I’m not sure if she reported me for that particular “fuck,” but oddly, she did mention the whole reading-the-dictionary thing at the table that night. Mom and Dad seemed benignly amused and a bit curious.
I was actually embarrassed. I assured them that the appeal wasn’t the plot.
And I tried to share the revelation: that words were so human; they had histories, families, secret lives, hidden meanings. And someone had thought to stick them all in one magic place, with their evolutions laid out like maps to travel?
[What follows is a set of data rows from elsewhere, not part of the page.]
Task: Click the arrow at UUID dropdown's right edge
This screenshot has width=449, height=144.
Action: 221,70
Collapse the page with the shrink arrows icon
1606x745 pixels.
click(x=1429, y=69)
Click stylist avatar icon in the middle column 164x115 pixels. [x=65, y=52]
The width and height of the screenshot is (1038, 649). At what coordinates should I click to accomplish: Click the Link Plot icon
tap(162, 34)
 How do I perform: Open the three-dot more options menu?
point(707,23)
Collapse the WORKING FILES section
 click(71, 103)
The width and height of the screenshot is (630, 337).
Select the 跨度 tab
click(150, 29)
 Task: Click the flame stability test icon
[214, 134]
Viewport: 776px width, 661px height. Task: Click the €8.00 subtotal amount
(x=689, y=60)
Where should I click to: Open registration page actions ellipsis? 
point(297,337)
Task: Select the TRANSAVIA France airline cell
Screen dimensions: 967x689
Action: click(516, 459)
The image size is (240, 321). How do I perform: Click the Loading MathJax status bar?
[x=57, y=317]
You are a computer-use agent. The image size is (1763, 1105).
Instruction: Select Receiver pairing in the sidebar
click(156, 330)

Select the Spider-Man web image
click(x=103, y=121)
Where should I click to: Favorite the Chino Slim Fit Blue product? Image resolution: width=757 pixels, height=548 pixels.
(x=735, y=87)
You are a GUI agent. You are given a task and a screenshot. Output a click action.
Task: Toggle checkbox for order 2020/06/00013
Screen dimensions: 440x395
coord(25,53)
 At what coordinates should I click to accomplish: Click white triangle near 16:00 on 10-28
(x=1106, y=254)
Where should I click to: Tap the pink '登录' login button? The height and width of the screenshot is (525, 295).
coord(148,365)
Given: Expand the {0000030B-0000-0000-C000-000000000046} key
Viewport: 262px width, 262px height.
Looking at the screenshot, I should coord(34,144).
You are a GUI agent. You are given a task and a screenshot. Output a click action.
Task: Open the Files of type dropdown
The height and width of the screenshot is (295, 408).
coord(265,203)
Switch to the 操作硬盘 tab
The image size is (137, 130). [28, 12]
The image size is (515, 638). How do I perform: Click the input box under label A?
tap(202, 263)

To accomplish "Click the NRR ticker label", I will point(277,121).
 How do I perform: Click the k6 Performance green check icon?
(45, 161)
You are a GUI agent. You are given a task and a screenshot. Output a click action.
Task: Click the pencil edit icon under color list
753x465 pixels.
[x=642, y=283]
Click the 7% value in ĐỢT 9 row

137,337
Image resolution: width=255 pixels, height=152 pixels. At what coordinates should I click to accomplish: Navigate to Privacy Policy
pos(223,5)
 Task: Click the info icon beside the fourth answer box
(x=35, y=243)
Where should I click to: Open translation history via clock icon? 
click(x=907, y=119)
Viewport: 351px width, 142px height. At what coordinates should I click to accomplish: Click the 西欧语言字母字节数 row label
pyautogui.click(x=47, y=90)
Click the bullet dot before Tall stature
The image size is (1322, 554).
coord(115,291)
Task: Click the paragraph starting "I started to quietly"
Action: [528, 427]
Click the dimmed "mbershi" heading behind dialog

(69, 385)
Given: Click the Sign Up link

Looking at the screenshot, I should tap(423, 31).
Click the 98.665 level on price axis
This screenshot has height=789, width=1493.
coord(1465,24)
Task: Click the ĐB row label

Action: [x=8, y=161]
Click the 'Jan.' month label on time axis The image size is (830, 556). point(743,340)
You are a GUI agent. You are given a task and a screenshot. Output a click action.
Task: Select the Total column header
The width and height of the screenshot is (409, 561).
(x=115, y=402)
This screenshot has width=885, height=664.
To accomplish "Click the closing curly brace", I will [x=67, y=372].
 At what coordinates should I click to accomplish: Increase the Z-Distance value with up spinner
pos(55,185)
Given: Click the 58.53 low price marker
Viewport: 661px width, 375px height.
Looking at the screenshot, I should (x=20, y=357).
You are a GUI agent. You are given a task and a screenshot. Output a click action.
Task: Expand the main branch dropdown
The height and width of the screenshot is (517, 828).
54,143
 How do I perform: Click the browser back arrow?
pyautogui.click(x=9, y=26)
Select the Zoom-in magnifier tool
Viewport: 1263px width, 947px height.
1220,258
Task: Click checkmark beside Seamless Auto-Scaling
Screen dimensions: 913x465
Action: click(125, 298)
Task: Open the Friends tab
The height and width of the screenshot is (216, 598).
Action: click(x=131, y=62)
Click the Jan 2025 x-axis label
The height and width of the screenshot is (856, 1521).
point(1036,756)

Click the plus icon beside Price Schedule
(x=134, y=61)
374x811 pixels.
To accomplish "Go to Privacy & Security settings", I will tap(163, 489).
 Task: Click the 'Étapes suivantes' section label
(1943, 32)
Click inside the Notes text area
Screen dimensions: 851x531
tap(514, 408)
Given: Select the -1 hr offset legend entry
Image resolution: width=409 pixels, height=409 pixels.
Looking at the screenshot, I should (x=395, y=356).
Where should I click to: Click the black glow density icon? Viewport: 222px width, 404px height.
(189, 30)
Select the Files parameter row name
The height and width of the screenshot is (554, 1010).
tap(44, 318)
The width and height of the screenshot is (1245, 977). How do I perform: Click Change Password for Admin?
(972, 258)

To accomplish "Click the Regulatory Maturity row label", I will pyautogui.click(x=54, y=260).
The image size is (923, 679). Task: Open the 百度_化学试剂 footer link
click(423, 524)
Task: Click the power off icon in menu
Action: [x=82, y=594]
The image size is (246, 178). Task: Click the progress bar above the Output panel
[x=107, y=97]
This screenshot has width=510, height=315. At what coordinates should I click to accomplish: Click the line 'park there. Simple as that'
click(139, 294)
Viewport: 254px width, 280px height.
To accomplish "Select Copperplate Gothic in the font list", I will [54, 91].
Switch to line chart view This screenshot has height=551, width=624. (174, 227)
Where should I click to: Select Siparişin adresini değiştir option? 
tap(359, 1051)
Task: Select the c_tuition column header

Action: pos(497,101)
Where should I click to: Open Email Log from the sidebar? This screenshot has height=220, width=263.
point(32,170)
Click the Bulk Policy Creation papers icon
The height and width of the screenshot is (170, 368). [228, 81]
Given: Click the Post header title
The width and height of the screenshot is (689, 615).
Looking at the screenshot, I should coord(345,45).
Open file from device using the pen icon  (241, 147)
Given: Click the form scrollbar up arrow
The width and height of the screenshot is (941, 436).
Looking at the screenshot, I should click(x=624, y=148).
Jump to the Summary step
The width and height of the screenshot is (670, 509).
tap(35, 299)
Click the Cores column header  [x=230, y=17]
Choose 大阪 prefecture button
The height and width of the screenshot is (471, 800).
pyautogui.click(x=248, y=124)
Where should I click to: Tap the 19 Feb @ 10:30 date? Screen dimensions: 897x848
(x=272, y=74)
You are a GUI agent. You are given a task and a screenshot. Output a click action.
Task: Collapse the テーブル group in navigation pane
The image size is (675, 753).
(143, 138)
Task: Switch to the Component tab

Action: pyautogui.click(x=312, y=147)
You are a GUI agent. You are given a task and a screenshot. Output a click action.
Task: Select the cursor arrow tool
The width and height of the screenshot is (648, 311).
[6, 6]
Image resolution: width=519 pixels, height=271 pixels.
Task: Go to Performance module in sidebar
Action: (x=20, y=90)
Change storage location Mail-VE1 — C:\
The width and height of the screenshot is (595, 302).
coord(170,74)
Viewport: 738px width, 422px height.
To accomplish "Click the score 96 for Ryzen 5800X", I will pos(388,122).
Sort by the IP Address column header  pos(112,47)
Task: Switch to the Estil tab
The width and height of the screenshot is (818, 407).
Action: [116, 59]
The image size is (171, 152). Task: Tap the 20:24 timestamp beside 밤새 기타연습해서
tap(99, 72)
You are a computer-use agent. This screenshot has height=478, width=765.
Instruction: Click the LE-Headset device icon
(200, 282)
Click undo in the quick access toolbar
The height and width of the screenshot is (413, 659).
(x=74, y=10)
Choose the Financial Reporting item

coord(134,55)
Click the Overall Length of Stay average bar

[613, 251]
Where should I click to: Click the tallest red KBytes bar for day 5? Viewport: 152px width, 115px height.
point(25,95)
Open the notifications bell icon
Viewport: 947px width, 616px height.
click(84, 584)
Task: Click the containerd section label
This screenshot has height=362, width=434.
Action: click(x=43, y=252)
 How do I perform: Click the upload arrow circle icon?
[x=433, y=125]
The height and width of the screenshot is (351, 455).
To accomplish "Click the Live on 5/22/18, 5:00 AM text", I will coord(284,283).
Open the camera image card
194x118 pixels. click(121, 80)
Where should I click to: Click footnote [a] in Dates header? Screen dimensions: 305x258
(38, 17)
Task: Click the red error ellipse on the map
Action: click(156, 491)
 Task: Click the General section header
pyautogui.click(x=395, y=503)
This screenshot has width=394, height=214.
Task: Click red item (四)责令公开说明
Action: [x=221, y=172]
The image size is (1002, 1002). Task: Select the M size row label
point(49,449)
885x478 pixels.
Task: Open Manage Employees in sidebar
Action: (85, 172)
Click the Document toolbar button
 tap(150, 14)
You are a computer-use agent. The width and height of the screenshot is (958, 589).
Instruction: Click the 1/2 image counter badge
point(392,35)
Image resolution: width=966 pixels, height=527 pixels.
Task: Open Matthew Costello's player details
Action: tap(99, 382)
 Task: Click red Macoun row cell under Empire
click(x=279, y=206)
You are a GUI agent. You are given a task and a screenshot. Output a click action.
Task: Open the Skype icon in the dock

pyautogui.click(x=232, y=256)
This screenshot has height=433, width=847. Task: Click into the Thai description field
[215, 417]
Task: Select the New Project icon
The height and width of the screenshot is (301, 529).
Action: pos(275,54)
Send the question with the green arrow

How bafflingly marvelous!
Ultimately, Mom and Dad seemed content that it wasn’t the worst thing for a kid to get up to.
It’s May, and a friend I haven’t seen for ages emails me out of the blue about an alcohol ink painting class she’s interested in. Do I want to go with her? My first thought is that it’s one of those paint & sip, wine & design numbers. I’m six months sober at this point (and someday I’ll unpack the fact that I quit drinking, after a lifetime in enthusiastic pursuit of intoxication, so I can donate my liver to my husband).
I tell her I’m not drinking, expecting that she’ll want to go with someone better suited. You know, someone fun.
My friend patiently advises that alcohol ink is actually the painting medium, and that there’s probably no cheese to go with the no wine, so we should plan on dinner before. She has her eye on a new place not far from the paint studio.